For mature organisations, the NCSC has proposed a series of 12 principles for companies looking to achieve greater visibility of the risk presented by the supply chain.
The guidance is divided into four constituent parts, designed to make it easier to understand.
The first, entitled ‘understand the risk’ encourages companies to run a simple audit of their exposure in the supply chain. This is a good practice for any company starting out on defining such risk.
Thinking like an attacker is important here. First, understand what information assets you will be sharing with suppliers and how they will be protected, by people, process and technology.
The next step, according to the NCSC, is to build a good understanding of what your suppliers’ security looks like.
In the first instance, this means knowing who they are. This sounds obvious, however, organisations with large supply chains sometimes have thousands of suppliers, not to mention sub-contractors, who should also be taken into account.

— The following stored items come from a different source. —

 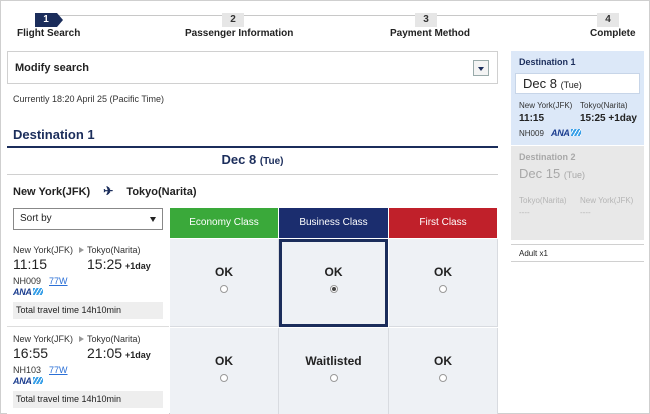 I want to click on step-payment-method: 3 Payment Method, so click(x=430, y=20).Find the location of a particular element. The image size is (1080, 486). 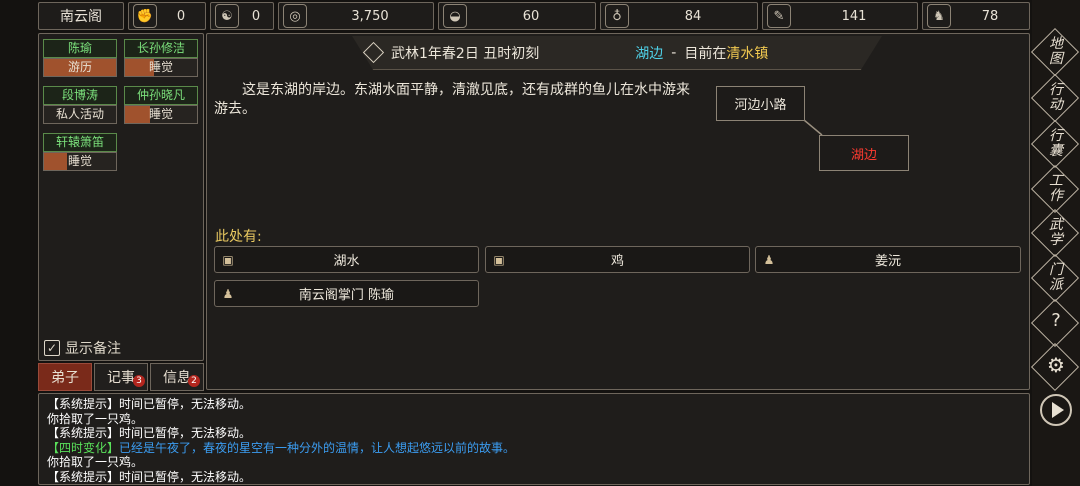

gourd-icon: ♁ is located at coordinates (617, 16). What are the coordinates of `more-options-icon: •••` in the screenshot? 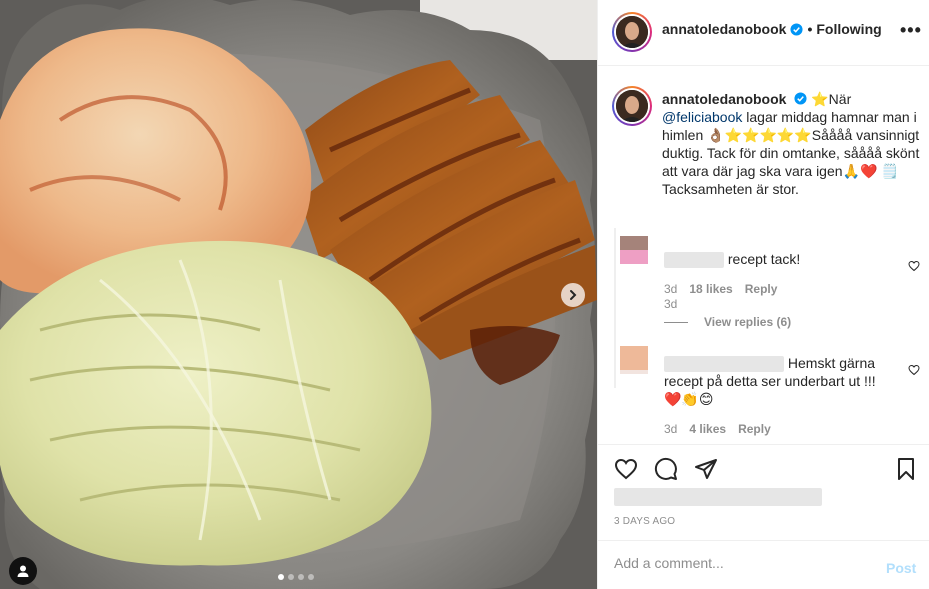 It's located at (911, 30).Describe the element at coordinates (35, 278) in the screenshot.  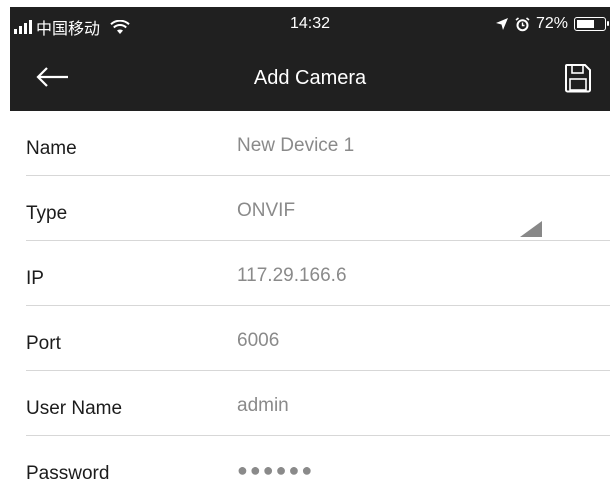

Once you have a database of suppliers, the NCSC says understanding how far advanced their current security arrangements are is important.
Short of asking each supplier to list what countermeasures and controls they have in place, this is now something which can be understood by using a platform that makes it simple to visualise their attack surface to understand the simple risk mitigation steps which can be taken. Traditionally, this would have meant extensive human research and, when carried out across a whole supplier base, would have proven expensive.
However, through the power of automation, a large organisation with thousands of suppliers can easily understand the attack surface they share with those who supply them and, just as importantly, mitigate the risks to data, reputation and core IP.